Stéphane Lambert décrit l’atmosphère feutrée du lieu d’exposition, en harmonie avec la tempérance que Klee cultivait dans son travail. Leur fragilité particulière ne permettant pas  d’exposer en permanence les mêmes œuvres, il y a roulement, à raison de 120 à 150 pièces à la fois. Nouvelles techniques, papiers et supports variant beaucoup, certains ultra sensibles à la lumière, l’éclairage est réduit, allant de 50 à 100 lux. Et Stéphane Lambert aime l’idée que les regards portés par les visiteurs sur les œuvres les fatiguent.

Comme la fonte des neiges libèrent les eaux de leur étreinte de glace, les œuvres se tâtent, hésitent sur leur propre destin. Elles ne décrivent jamais leur objet, elles en montrent l’essence. Elles diluent les regards scrutateurs, ne représentent rien mais suggèrent tout, analyse l’auteur. C’est comme une pratique musicale dans laquelle rien ne serait énoncé et tout serait fredonné, un savoir-faire qui laisserait agir. Les formes ne sont jamais cernées, elles ont une respiration ample. Dès son entrée au Bauhaus, la plus fameuse école d’art de l’époque, Klee mit l’expérimentation technique et le fonctionnalisme au service de ses propres obsessions: radiographie de tous les tissus vivants, somnambulisme expérimental, géométrie des tensions, exploration de l’inconnaissable, spectres de l’entre-deux mondes, infini des nervures qui font  l’armature du réel.
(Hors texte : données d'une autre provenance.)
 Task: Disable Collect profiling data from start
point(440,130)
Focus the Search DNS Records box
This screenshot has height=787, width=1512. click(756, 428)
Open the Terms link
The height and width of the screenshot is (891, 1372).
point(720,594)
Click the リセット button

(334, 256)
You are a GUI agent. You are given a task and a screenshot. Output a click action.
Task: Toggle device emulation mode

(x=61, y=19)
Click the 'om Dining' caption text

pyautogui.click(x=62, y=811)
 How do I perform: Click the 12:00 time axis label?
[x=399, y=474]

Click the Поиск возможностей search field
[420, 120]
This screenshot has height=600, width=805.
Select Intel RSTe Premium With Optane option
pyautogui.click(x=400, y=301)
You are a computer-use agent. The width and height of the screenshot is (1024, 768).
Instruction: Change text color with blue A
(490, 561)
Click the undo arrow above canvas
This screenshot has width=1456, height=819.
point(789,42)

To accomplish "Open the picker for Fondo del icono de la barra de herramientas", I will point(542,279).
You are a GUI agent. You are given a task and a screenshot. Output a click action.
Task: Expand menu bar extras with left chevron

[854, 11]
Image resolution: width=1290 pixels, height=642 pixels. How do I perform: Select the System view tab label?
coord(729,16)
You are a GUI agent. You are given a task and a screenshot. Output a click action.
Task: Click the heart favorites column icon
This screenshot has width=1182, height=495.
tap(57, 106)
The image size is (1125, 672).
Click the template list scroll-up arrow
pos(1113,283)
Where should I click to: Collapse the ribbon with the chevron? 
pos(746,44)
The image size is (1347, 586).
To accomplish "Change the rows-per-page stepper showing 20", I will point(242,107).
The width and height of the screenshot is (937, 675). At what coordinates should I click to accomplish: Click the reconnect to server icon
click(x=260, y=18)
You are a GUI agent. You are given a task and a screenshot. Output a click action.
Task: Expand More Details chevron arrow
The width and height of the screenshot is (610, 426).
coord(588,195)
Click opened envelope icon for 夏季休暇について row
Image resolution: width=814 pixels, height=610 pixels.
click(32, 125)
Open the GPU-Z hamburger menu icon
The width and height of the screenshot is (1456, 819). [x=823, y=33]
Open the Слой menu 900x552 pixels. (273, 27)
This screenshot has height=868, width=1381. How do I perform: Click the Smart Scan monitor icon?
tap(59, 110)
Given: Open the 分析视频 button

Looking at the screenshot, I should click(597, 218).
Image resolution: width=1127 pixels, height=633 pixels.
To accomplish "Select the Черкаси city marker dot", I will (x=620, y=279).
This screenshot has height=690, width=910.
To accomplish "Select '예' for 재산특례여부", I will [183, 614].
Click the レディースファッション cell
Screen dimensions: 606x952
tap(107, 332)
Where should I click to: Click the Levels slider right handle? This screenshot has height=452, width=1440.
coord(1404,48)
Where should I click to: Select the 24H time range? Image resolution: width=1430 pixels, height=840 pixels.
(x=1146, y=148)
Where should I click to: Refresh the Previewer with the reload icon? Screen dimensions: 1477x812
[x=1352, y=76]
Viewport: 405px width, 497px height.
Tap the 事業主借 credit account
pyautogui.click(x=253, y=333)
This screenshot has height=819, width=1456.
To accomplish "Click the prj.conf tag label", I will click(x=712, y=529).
Le dernier matin de son séjour, Stéphane Lambert se réveille en pensant que l’art est essentiellement nostalgie. Il chemine donc le long de cette idée, passant de la nostalgie de ceci à la nostalgie de cela, et il raconte en chemin que lorsqu’on lui a demandé quelle personnalité avait été Paul Klee, il fut incapable de répondre car pour lui les artistes, la psychologie n’étant pas leur affaire, échappent par nature à ce genre de classification. Klee, lui semble-t-il, s’était délivré de son individualité et par ses pratiques  avait démultiplié son être à l’infini.


«Paul Klee, jusqu’au fond de l’avenir», Stéphane Lambert, Editions Arléa, 115 pages.